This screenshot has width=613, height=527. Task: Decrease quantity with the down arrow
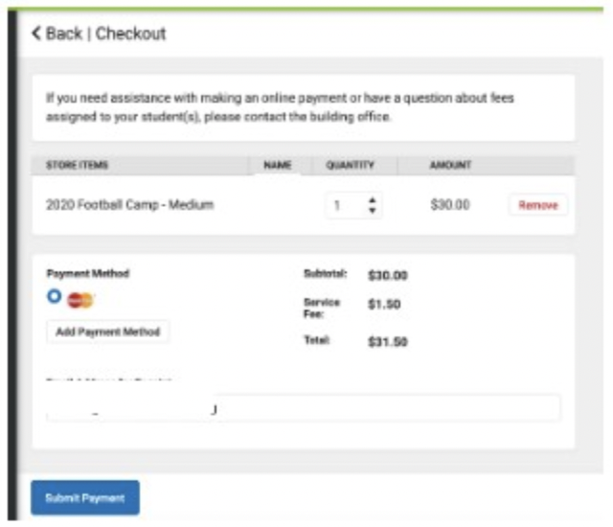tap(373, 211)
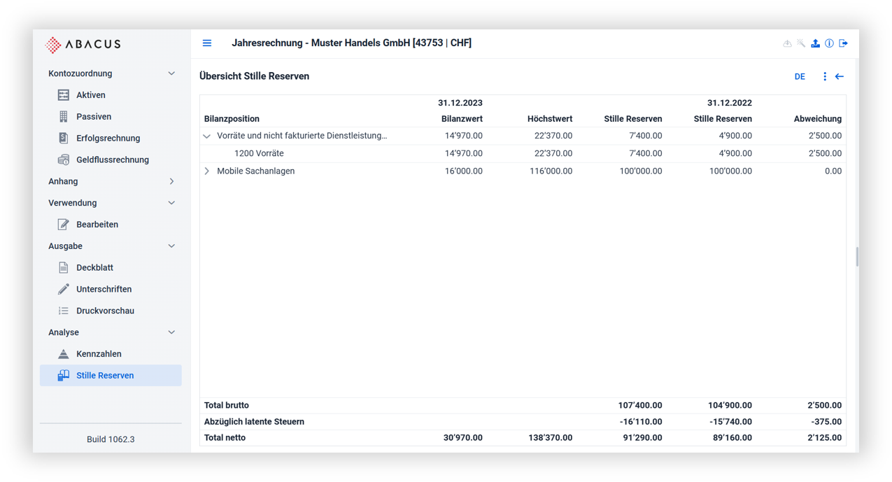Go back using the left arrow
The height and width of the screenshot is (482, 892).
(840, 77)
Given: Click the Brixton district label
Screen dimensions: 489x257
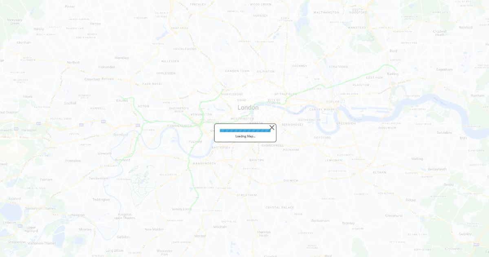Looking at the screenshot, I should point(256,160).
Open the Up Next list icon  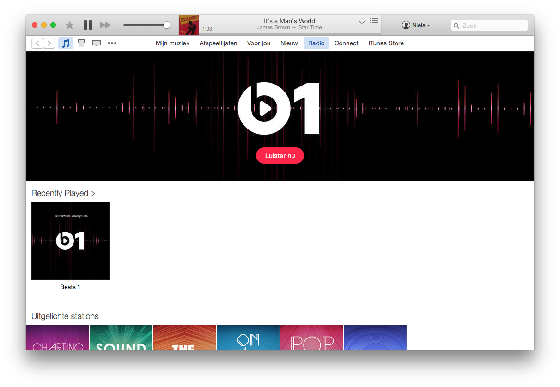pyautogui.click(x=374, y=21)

*-*-*

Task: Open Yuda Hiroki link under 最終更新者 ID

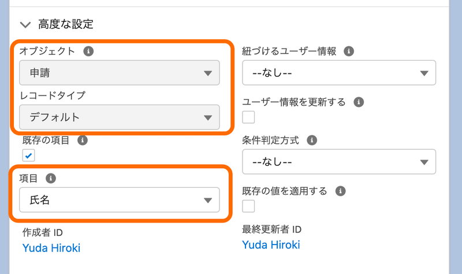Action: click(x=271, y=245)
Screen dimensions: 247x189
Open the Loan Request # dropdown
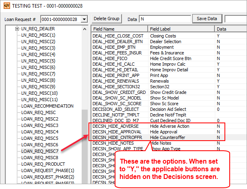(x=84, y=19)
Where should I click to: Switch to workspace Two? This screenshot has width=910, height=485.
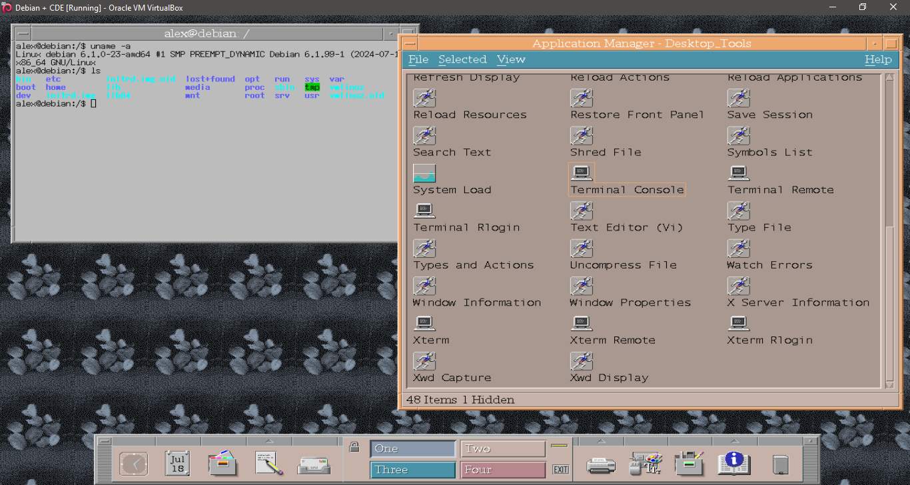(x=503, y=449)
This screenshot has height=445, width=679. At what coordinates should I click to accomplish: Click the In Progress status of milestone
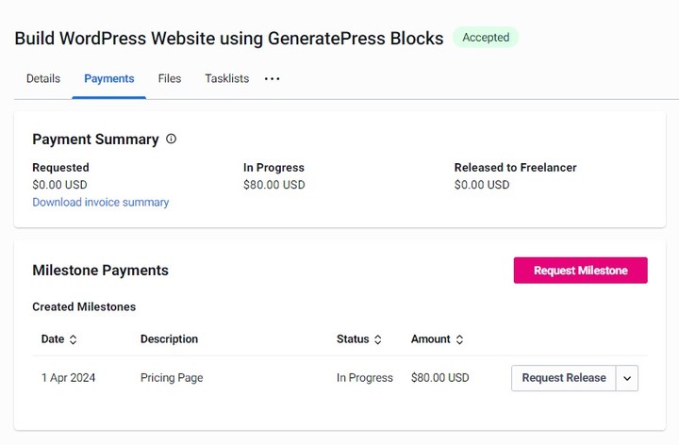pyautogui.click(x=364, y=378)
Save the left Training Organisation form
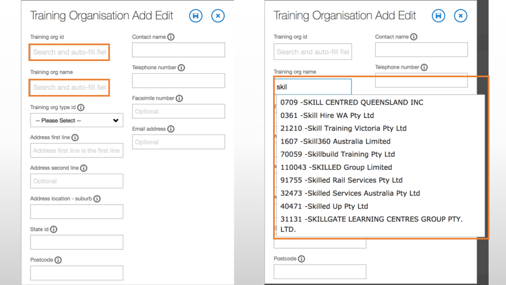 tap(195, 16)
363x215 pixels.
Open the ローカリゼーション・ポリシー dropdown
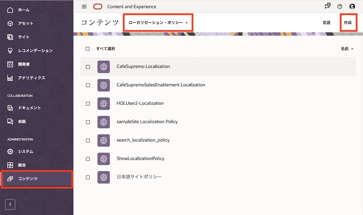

*-*-*

▸ What you are asked to do
Pictures aside, return exactly the lines from the data above, starting at the line that has "Save the left Training Organisation form" and ending at the line that has "Open the ローカリゼーション・ポリシー dropdown", both included.

▸ Exercise solution
Save the left Training Organisation form
 tap(195, 16)
363x215 pixels.
Open the ローカリゼーション・ポリシー dropdown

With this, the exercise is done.